Deadlines
I use Todoist for my daily task and project planning. Whether or not you currently have a task-management system in place, you should check out Todoist. It’s a great tool. When I create tasks in Todoist, 90% of them have deadlines. I set a day that I want to accomplish a task or have it done by. When I set a date, I get that thing done every time.
When I don’t set a date, that task gets pushed off and pushed off. It never becomes my main focus. Without the pressure of a deadline, I seem to have a hard time getting these things done. Why do I continue to create deadline-free tasks? Some of my tasks don’t have a deadline, they’re ongoing tasks that I will never finish (like a reminder to work out each morning). I have these there to simply remind me in the back of my mind. But it doesn’t work — I don’t work out every morning. Possibly because working out is harder than updating a video file at work, and possibly because I don’t set a deadline on the task.
I have tasks in my Todoist account from 2016. Things that I’ll get to next week. I review my tasks without a deadline every Thursday morning, and yet they still don’t often get done. They don’t get done because I know that I can just review them again next Thursday. I don’t need to take care of them this week.
The funny thing about my reliance on deadlines is this: probably 50% of my tasks with deadlines have arbitrary deadlines! It doesn’t matter if I design a new display for our tradeshow booth Monday or Friday, but if I plan it for Monday that’s when it’s going to get done. I know the deadline is arbitrary; I know I gave myself the deadline; I know I picked the date. But I still care about when that deadline says I need to get something done.
I care about the deadlines because Todoist has gamified their software. You get points (called karma) for completing tasks, and tasks that are overdue show up in red. Not surprisingly, years of seeing red as failure on schoolwork has conditioned me to avoid red text at all costs. This gamification keeps me making new tasks and completing them (for karma), and it keeps me from missing deadlines.

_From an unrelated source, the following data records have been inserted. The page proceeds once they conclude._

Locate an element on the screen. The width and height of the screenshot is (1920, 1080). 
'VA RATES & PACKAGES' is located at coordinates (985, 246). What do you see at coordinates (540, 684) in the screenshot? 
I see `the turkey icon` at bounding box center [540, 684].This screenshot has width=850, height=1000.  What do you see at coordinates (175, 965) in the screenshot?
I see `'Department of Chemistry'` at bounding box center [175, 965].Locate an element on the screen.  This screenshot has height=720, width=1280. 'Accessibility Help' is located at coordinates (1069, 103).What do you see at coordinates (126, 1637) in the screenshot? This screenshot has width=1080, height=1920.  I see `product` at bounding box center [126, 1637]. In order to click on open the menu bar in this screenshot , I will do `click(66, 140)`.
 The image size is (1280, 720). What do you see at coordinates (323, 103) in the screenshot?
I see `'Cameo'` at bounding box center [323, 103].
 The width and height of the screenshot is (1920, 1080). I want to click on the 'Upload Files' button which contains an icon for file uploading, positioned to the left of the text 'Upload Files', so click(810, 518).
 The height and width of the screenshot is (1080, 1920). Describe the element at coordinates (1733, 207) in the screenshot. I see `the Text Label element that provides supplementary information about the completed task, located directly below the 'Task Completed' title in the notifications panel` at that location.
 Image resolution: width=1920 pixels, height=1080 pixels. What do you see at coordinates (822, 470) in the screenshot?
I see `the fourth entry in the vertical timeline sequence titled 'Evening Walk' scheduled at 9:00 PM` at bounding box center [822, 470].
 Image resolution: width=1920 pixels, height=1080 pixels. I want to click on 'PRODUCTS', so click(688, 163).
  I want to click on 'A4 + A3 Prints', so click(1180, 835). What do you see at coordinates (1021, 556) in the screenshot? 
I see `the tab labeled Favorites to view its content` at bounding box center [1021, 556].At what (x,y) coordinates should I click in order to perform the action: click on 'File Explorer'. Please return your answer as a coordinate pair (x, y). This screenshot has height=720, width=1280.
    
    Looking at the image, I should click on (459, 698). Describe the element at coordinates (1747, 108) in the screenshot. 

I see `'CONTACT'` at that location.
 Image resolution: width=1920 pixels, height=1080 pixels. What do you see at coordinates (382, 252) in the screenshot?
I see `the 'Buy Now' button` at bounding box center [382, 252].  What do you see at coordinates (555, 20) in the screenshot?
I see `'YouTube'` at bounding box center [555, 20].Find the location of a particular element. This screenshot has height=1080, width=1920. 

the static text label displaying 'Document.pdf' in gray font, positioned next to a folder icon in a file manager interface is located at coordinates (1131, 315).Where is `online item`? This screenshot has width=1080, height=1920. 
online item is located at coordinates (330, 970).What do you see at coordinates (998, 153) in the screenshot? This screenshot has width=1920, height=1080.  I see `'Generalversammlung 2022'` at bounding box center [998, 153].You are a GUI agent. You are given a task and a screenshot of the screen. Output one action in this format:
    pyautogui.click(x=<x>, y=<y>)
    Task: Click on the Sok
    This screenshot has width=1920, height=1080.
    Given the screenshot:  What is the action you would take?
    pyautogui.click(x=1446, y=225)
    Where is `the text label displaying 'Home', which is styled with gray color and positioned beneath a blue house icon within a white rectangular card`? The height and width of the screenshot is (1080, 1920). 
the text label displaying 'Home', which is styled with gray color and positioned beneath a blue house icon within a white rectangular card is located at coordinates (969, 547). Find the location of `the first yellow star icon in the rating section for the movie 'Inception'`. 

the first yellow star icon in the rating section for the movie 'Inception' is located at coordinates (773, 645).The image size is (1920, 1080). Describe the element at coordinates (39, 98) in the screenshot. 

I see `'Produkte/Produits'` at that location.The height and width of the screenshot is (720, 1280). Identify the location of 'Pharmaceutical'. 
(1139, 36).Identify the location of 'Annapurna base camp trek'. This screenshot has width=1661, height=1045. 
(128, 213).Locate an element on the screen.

Todoist gamified their system for two reasons: to help their users get more done, and to keep their users coming back and using their product more.
3 thoughts about task-list deadlines.
- I need to get better at accomplishing tasks that don’t have a hard deadline, or
- I need to get better at assigning deadlines to tasks that may not have one, and
- Gamification is a valuable way to get things done yourself and inspire your customers to do the same.